Legal practice—core differentiated expertise and skills that require lawyers and command premium pricing—is narrowing. Many ‘legal’ tasks once performed solely by attorneys are now sourced to other professionals, paraprofessionals, and legal service providers that combine legal, technological, and process expertise to deliver legal services. Others are performed by machines or a combination of machines and labor sources that are not licensed, attorneys. Many more ‘legal’ tasks have now morphed into ‘products’ This is additional evidence to support the conclusion that law has entered the digital age. This is the third phase of disaggregation, an evolutionary process of peeling work away from law firms. It began with labor arbitrage (staffing companies), morphed to a hybrid labor arbitrage/IT model (legal process outsourcing companies– ‘LPO’s’), and is now entering the digital phase, an integrated delivery model that leverages ‘practice’ with multiple business competencies that include data management, analytics, technical support, strategic planning, and a host of other core competencies.
Law firms offer ‘practice’ competency that, with a handful of exceptions, is largely undifferentiated. This explains the separation of a few elite firms from the pack as well as the recent ALM Intelligence Survey finding that only 25% of corporate legal work is now performed by law firms. The balance is handled by corporate legal departments and legal service providers. The rise of in-house legal operations teams (‘Legal Ops’) and outsourced service providers is further evidence of the growing distinction between ‘practice’ and ‘delivery’ of legal services. The former is shrinking while the latter is expanding thanks to technology and process adaptation. This has profound implications for all stakeholders in the legal ecosystem: law students, the Academy, law firms, in-house legal departments, and service providers. There’s no turning back from the digitization of legal delivery, and stakeholders had best be prepared for it and the new skills required.
Clayton Christensen’s theory of disruptive innovation posits that change starts from the bottom up. The retail legal market segment is indeed where the greatest industry disruption can be found. LegalZoom, for example, has served approximately 3.5 million customers, many of whom are new to the legal market and would have otherwise been shut out because of access and/or price constraints. LegalZoom’s blend of technology, process, agile services, customer accessibility and centricity has revolutionized the way millions have acquired access to legal services.The company offers different levels of lawyer involvement based upon the need for professional judgment and ‘customized’ service–as well as budget. LegalZoom’s customer approval rating–around 90%– is in marked contrast to traditional partnership firms whose low client satisfaction ratings have resulted in the seismic shift in market share.
Many legal innovators are not attorneys. Consider Joshua Browder, a 20-year old Stanford computer science undergrad who invented DoNot Pay, a legal chatbot–a machine with artificial intelligence the customer ‘chats’ with to secure legal information. After the initial success of this entry into legal service—delivered pro bono—Browder next developed a bot to help UK public housing applicants and residents with the myriad of forms required to apply for a residence, contest eviction, etc.. His latest bot allows individuals to file small claims against Equifax. Young Browder is already making a significant impact upon the access to justice crisis. His use of artificial intelligence (AI) to solve ‘wicked’ social problems is a glimpse into the future and promise of legal delivery.

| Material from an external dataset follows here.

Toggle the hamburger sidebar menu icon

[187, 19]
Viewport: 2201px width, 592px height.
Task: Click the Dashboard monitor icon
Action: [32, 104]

The Romans said that ‘experience is the best teacher.’ The legal industry should ask, “What kind of experience and resources—human and/or machine– are required to make legal services more accessible, efficient, and better aligned with legal consumers’ needs, expectations, and means? Providers that satisfy those objectives will be legal delivery’s winners. And rest assured their senior management will not be dominated by lawyers.